# Of the Big three...



## The Gabba Goul (Feb 11, 2005)

Well...after new years, champagne season ends for some, I find it hard to imagine, but for some, champagne is more of a once a year obligation (I personally love the stuff) ...now granted I'm not drinking rare cuvees every day, but I do enjoy them whenever possible...

anywho...of the "big 3" of France...which is your favorite...everybody knows where my vote goes...


----------



## mpcsb (Jan 1, 2005)

If you had Veuve Cliquot on the list I would vote for that, since I've not had any of the ones you listed. I know it's not that expensive but it's still pretty good.


----------



## iammatt (Sep 17, 2005)

Salon or some of the smaller, better producers in a similar or lower price range. If forced, Krug is the best of the three to my palate.


GG you should really hit the D&M Champagne club offerings at Fillmore and Sacramento (maybe California). Much better than the well knowns at great prices.


----------



## CCabot (Oct 4, 2006)

Bollinger RD/Vieilles Vignes and Salon (only blanc de blancs) should definitely be in the running.

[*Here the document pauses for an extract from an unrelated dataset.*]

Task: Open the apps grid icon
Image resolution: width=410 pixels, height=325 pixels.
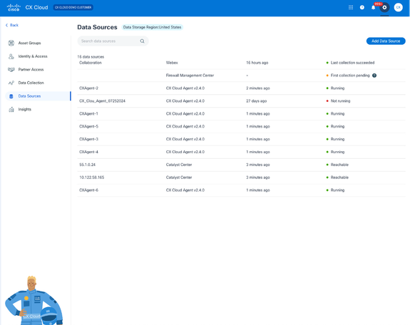Action: coord(351,7)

Krug no question out of those three.


----------



## jpeirpont (Mar 16, 2004)

I haven't tasted many vintages of Cristal , so I can't say I'm very knowledgable, but from what I've had its not special at all.


----------



## A Questionable Gentleman (Jun 16, 2006)

I can't be accused of having sophisticated tastes in champagne, but I've had DP a few times. I'd much rather have a bottle of Moet & Chandon's Brut Imperial. Costs an awful lot less and, to my palate, is as good a product.


----------



## Concordia (Sep 30, 2004)

DP is good, but Krug has a lot more personality. Should last longer, too, for those who care. I'm putting away a few cases of '96 for my daughter when they come out.

I get more pleasure out of Bollinger RD, though.

To my taste, Cristal and standard-issue Moet are too bland and sweet.


----------